掲載本文 =>
..............................

夢の鉱石雑貨舗へと続く幽かな道2008年10月04日 19時58分37秒

忙しがっている割には、そう大して仕事もしていません。。。
そんなダメダメな日常の中にも、ときおり美しいモノがやってきます。

以前予約していた本がヒョイと届きました。

■『鉱物アソビ(Ishi-Asobi)-暮らしの中で愛でる鉱物の愉しみ方-』
 フジイ・キョウコ 編・著
 ブルース・インターアクションズ発行(P-Vine Books)

小理屈はさておいて、鉱物の魅力(形、色彩、透明性、多様さ、質感…)を日常の中でさりげなく愛でようという、鉱物趣味の新しいタイプの入門書。最近の言葉でいうと「鉱石ほっこり本」といった趣。

著者のフジイさんは、エディター&ライターの本業の傍ら、「プライベートでは、鉱物を愛でつつ、酒と散歩、映画、古道具を愉しむ日々」と紹介されています。うむ、いいですね。

鉱物を主題にした作品も多い、美術家の小林健二さんのアトリエの紹介記事にもびっくり。とにかく全編写真がキレイです。

   ★

 第1章 鉱石雑貨舗

 その店は、ある街のどこかで、
 息をひそめるように静かに佇んでいます。
 ガラス窓からこぼれる仄白い灯りに誘われて、
 そっと扉をあければ、そこは鉱石雑貨舗。

..............................

データ一覧 =>

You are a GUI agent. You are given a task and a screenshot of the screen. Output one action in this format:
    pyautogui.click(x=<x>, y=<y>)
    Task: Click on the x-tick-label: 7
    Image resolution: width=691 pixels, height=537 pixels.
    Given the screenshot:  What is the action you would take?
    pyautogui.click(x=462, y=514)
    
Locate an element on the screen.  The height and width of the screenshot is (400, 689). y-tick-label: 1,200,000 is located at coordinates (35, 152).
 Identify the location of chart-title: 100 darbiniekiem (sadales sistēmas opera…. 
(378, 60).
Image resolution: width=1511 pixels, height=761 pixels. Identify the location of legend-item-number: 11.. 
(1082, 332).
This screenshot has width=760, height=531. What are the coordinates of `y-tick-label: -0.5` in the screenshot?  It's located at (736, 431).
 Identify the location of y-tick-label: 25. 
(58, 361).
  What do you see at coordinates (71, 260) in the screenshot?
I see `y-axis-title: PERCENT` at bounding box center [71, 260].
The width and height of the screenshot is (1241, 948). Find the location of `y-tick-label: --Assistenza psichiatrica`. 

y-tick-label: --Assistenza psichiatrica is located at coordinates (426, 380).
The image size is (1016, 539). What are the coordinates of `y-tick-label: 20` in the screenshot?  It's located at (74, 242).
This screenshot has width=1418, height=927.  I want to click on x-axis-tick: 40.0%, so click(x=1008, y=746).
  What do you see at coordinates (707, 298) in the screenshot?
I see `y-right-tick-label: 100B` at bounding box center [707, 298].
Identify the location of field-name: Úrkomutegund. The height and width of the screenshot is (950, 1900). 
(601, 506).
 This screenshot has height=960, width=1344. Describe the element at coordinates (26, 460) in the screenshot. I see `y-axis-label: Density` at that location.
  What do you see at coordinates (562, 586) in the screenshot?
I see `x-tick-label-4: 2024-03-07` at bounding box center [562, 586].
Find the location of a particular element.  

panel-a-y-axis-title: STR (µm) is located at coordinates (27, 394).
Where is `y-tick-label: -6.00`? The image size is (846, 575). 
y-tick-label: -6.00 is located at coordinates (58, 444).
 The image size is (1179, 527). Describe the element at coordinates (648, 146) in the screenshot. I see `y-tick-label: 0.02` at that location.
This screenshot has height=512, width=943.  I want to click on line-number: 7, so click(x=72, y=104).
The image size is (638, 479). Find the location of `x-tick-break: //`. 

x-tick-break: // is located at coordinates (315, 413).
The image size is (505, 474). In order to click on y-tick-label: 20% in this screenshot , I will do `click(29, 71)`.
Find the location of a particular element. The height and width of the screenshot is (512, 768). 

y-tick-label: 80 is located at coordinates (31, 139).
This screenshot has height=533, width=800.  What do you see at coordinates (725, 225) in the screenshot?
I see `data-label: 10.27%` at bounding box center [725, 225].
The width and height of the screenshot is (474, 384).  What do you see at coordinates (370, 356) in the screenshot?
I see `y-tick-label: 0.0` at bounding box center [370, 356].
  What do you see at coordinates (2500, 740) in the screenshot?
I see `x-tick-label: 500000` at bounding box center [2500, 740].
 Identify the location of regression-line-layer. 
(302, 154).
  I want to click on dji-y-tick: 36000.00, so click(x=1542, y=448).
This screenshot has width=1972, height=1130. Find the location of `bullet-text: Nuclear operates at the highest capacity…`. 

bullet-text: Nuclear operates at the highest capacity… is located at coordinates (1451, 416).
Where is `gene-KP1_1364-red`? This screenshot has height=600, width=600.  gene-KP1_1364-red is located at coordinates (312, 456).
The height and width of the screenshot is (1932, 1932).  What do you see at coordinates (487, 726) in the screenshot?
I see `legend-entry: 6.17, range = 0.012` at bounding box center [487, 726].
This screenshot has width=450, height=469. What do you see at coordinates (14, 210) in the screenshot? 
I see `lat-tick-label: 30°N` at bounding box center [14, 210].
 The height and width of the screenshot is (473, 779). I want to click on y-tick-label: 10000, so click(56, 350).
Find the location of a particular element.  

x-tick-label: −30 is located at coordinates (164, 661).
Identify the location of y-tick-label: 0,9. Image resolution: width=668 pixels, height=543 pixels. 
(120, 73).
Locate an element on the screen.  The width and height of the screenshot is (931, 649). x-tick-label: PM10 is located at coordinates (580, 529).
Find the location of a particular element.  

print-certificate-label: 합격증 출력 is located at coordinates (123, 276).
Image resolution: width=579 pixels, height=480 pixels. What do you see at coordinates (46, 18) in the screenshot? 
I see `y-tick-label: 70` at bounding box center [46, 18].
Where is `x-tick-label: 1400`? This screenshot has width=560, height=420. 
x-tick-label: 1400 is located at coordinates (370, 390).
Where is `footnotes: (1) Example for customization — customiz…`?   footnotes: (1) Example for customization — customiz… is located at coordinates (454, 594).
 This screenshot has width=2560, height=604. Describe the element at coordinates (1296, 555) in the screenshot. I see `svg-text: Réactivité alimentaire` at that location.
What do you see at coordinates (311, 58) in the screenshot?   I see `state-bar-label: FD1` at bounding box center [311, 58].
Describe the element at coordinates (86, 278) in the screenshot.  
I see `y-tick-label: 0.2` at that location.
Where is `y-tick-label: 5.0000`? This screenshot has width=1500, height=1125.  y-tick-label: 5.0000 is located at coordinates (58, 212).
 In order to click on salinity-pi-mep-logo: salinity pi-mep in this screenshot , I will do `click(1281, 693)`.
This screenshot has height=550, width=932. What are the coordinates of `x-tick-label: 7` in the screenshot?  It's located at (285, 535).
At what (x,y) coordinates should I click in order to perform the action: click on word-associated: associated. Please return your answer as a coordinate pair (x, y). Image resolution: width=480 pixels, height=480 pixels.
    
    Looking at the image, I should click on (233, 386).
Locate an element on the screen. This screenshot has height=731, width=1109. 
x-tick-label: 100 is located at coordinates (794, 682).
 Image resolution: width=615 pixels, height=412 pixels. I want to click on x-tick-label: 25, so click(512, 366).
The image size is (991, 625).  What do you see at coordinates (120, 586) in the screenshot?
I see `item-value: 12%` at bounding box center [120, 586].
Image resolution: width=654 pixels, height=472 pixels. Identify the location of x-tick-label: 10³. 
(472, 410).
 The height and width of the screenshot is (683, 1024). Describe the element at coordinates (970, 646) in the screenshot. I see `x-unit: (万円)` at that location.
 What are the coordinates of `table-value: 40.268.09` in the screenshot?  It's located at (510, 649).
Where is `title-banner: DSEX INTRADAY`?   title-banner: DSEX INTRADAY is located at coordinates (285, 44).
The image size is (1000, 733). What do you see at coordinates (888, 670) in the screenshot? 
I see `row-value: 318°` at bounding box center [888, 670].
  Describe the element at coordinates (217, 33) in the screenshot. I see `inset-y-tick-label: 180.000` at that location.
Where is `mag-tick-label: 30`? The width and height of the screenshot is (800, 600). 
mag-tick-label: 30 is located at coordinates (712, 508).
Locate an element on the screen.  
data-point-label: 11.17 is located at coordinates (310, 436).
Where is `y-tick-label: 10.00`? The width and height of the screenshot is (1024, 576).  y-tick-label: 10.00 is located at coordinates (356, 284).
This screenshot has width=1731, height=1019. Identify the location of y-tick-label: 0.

..............................

課題一覧 =>
• a. 鉱物の本を紹介する文章のうち、「フジイ・キョウコ 編・著」から「ています。うむ、いいですね。」までの部分を一字も変えずに引用してください。
• b. 鉱物の本を紹介する文章の最後の文に続けて、その先を書き継いでください。

演習結果 =>
• a.
フジイ・キョウコ 編・著
 ブルース・インターアクションズ発行(P-Vine Books)

小理屈はさておいて、鉱物の魅力(形、色彩、透明性、多様さ、質感…)を日常の中でさりげなく愛でようという、鉱物趣味の新しいタイプの入門書。最近の言葉でいうと「鉱石ほっこり本」といった趣。

著者のフジイさんは、エディター&ライターの本業の傍ら、「プライベートでは、鉱物を愛でつつ、酒と散歩、映画、古道具を愉しむ日々」と紹介されています。うむ、いいですね。

• b.
 …

   ★

この世のどこかにある幻の店、というのは人の想像力をいたく刺激しますね。本当にこんなお店があったら…

でも、本書の第4章「鉱物に出逢う」には、そんなフィクションの世界から飛び出したような、東京・東十条にあるcafé SAYA(http://cafesaya.net/)というお店が紹介されていて、それどころでなく、実はこの本もそこから購入したのでした。何か全体が入れ子構造になっているようで、ちょっと不思議な気がします。

もっとも厳密に言うと、この本はcafé SAYAから通じているらしい、空想の街にある空想の店、「きらら舎」が扱っていて、何かますます茫洋としてくるんですが、café SAYA自体、私はネット上でしか見たことがありませんし、疑ってかかれば本当にあるのかどうかもあやふやで、全てが夢の世界のようです。